I have a 1992 544 which I will be disposing of in mid to late September.
It has power steering and I have never felt the need for air con. If you pitch with the vehicles back to the sun. The wheelbase is the same as a Volvo estate car,overall length is just 6metres. My chums call it the Odeon,the driving position is like sitting in the front row!!
The best part about it is the MASSIVE bed you can make up in the lounge.


----------



## 115609 (Aug 16, 2008)

*Hymer 534*

Hi there,I have a 1987 534,came in from germany in gret condition for age and we still love it after year and a half.Bought two dash fans in LIDL and only use one now and then if driving far,they clip on and no need for air con.Parked up in hot weather[erm?think we had agood day last year?]the silver screen is great.We have rear lounge and often leave bed made up,never found a big deal with no power steering.....Go for it ,the Hymer makes a statement all on its own.


----------



## 108717 (Dec 12, 2007)

We have a 1988 B544. The heat through the windscreen isn't as bad as you might imagine since the glass is upright. Modern cars heat up fast because the screen is raked so sun beats down on the dash, seats etc.

Aircon? Well you're starting a worrying quest there which won't end until you are broke! Hmm, aircon?..... hmm, air suspension?..... hmmm, electric self leveling steadies..... etc etc. It can get warm inside but you knew that! 

Power Steering is for girls! OK so I'm joking a wee bit here. The steering at parking speeds is really heavy but at walking speed it's fine and anything beyond that you wouldn't really notice. 

Some real world experience. Did 2 weeks in La Rochelle from North Yorkshire with fiance and 4 kids in the 544 this month. It's noisy at motorway speeds but not too hot (open the window). Parked up in baking heat it's not too hot either, certainly nothing like a car and we aren't early risers so this is 10am heat we're talking about. Fiance drove plenty even without power steering. For us it's worth living without these 'luxuries(?)' because we got a great price for it in Germany. Once you've bought it you have to stop wishing and just use it or you'll be changing it every month.

If you wanted my view I'd either go and barter hard (best in Germany) for an oldie in good nick or I'd jump forward to around 1992 where many things became standard and the interior got brightened up, incliding lighter wood (they can feel a bit dark inside). 

The other thing you didn't mention was turbo. Ours is non-turbo (turbo's are for gir.....Oh stop it Jimbo!) and it is slow up hills but I've no experience of the same model with a turbo.
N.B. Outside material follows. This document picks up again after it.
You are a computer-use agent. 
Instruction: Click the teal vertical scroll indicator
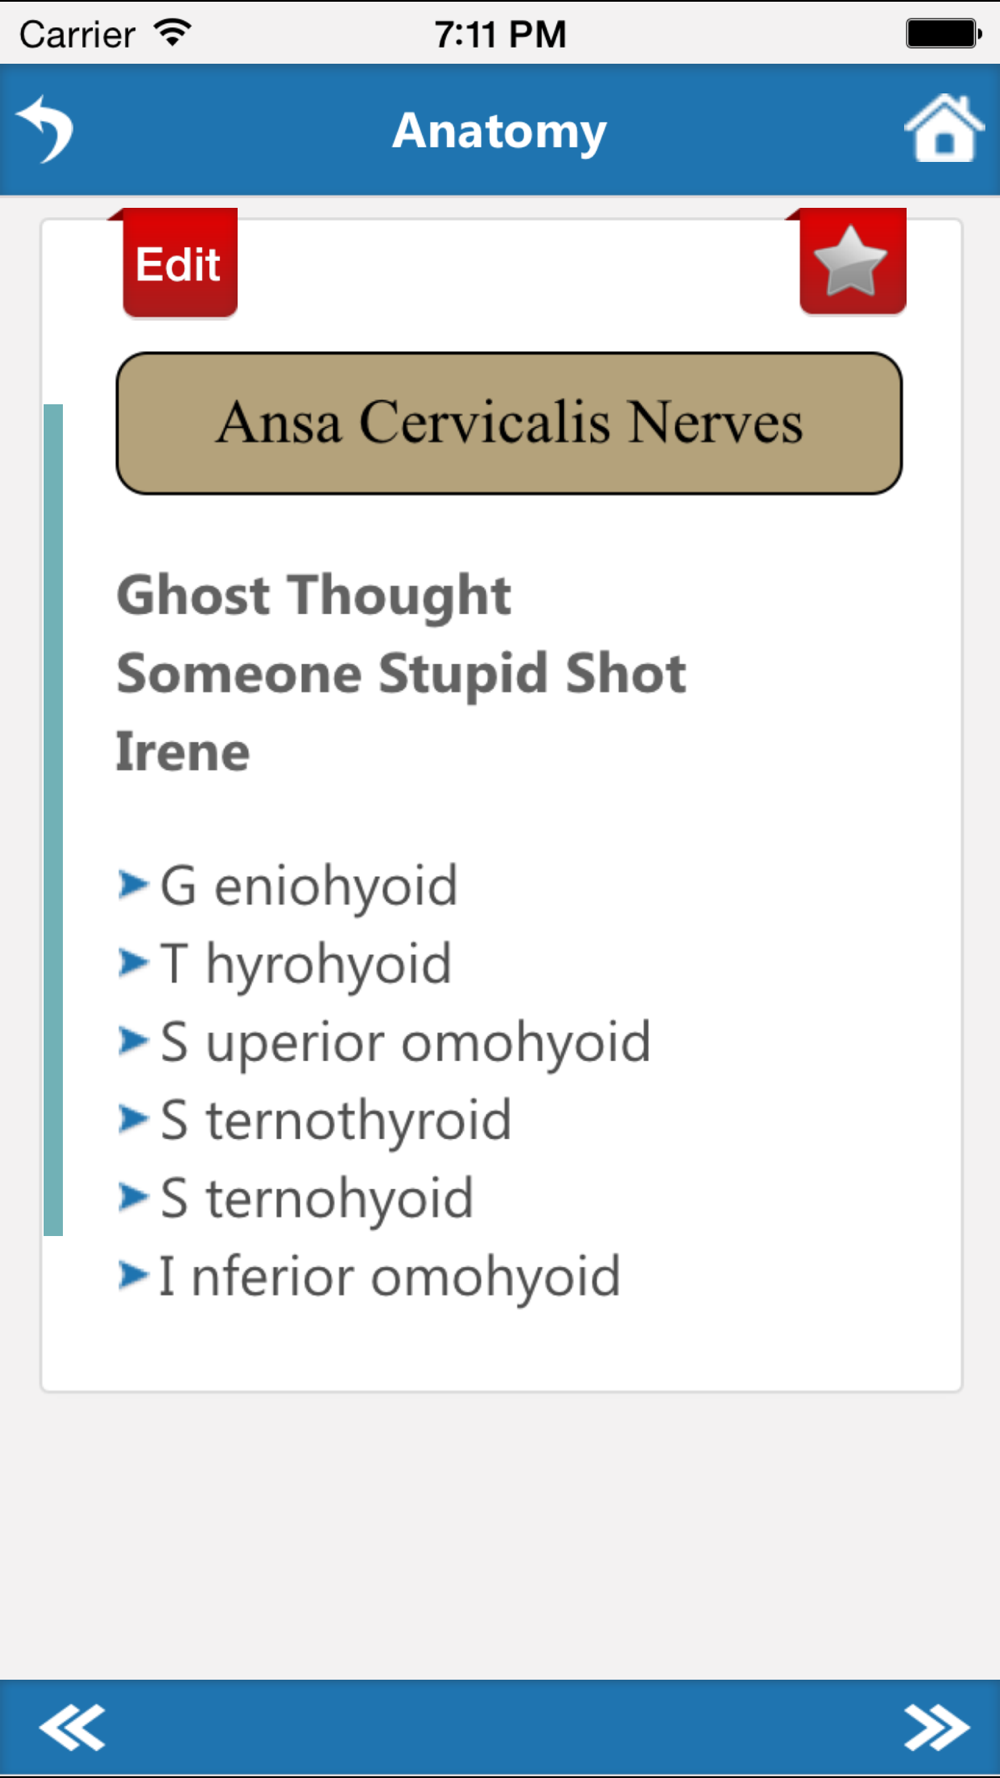[53, 820]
But if you sell it it might make some difference. Buyers like the word turbo. 

Hope that helps.


----------



## marco_b (Jul 18, 2008)

That's really interesting, thanks guys. Sounds like aircon isn't really an issue, and probably neither is power steering. The turbo models seem to be thin on the ground in Germany - I've been haunting www.mobile.de to get a sense of prices and what's out there.

I'm just wavering here before diving in! We had a bad experience on an old Landcruiser a couple of years ago - turned out not to be as bomb-proof as their reputation! So SWMBO isn't that keen on another old vehicle, I'm trying to persuade her that it'll probably be ok. Plus I suspect that bits for what's basically an old Fiat van are cheaper than Toyota, but I could be wrong.
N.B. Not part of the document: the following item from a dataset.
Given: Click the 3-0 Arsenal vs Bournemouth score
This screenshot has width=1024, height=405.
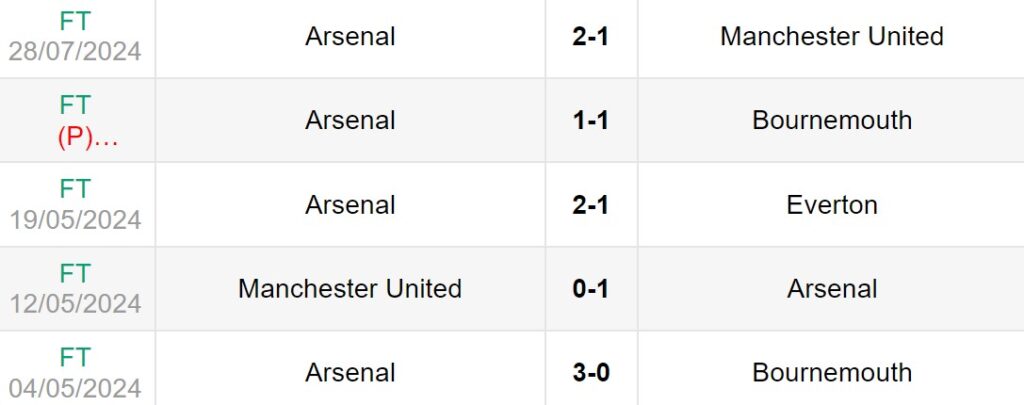Looking at the screenshot, I should [590, 373].
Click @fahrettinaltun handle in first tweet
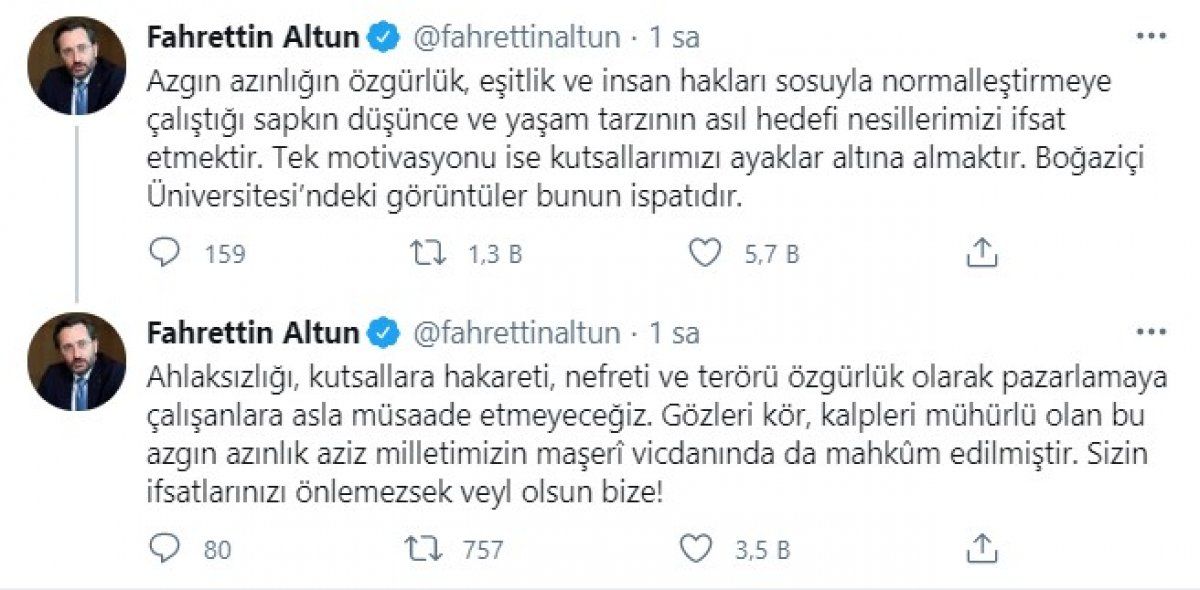The width and height of the screenshot is (1200, 590). pyautogui.click(x=516, y=38)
Going rate for a late eighties 544 is around 7000 euros, but maybe less with a bit of bargaining at this stage of the season.
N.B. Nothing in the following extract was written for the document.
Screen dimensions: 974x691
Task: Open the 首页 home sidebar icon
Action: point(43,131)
I guess I'm also a bit worried about rust - but am I right in thinking it's basically a van-type ladder chassis underneath the Hymer bodywork, in which case there's maybe less for the tin-worm to attack?

M


----------



## 107382 (Oct 1, 2007)

Hi 
Bought a 1992 544 a year ago. No need for air con but mine has power steering . Useful when going very slow. The older Hymers were well built and if you get a LHD you will find that the chassis suffers little from rust unlike motorhomes bought and kept in this country. The non turbo seems happiest cruising 55 to 60 mph and mine returns just under 30mpg. Hope this is of use.


----------



## marco_b (Jul 18, 2008)

Thanks, useful tip about the rust problem. I think you made a good decision on yours - I'm not sure that a van that big with no power steering is a great plan. Don't mind going slow, but I'm not keen on trying to park something as big as a Hymer with my biceps is a good idea...

I'm going to take a look at one at the weekend... and I'll have a good poke about underneath!


----------